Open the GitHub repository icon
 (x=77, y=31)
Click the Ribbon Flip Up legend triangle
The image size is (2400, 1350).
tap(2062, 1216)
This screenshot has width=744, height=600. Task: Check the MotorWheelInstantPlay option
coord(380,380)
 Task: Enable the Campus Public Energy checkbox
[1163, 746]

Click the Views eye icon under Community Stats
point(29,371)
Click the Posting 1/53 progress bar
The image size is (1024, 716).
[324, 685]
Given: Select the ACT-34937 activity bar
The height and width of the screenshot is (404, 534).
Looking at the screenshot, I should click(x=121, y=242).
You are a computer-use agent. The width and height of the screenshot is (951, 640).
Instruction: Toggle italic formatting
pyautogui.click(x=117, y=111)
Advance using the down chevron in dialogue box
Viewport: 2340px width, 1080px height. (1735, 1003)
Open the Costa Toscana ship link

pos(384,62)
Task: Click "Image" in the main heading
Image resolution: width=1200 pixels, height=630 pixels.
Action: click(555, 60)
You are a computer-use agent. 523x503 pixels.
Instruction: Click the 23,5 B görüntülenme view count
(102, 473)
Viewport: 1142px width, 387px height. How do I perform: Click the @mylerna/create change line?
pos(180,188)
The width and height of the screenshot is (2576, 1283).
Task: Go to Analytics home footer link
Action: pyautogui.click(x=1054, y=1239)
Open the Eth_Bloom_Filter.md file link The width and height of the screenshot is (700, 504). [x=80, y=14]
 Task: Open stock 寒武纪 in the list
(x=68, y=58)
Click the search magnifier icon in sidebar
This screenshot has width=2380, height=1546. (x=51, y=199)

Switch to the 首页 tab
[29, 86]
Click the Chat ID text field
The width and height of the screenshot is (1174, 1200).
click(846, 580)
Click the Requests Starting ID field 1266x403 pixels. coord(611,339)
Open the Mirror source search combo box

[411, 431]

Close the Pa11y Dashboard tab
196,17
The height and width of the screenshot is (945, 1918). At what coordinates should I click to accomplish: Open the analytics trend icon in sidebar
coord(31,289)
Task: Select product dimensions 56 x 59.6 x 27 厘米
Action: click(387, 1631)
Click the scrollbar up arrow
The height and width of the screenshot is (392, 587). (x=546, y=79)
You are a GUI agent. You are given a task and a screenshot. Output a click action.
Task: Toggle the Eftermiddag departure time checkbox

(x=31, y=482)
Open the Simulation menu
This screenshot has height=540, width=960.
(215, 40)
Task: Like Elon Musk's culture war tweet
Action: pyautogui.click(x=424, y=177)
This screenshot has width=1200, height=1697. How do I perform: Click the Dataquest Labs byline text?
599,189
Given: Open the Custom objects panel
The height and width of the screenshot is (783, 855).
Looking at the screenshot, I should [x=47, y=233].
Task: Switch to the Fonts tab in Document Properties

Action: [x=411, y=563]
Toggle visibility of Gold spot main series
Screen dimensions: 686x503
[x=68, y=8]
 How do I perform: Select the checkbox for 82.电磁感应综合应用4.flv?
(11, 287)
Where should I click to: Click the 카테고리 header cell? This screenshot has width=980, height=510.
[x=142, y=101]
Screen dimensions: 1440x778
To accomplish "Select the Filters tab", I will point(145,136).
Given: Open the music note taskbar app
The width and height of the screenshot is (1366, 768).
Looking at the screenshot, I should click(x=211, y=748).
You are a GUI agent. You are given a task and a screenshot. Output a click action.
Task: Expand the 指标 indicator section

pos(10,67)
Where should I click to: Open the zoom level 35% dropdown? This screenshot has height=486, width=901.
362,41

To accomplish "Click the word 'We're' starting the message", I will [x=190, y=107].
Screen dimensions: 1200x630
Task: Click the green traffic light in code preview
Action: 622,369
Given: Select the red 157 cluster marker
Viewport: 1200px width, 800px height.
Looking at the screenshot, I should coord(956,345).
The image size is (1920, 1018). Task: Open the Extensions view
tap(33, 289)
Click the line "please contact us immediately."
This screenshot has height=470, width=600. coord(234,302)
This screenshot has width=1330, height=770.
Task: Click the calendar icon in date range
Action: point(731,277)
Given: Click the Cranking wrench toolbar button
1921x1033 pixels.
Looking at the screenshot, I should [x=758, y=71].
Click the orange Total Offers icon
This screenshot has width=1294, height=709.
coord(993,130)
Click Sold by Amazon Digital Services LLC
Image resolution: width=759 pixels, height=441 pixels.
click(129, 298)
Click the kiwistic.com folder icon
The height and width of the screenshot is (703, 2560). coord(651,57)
------------
EXERCISE BRIEF:
Only a number is needed: how many lines of the material above contain "agent"?

ANSWER TO THE EXERCISE:
4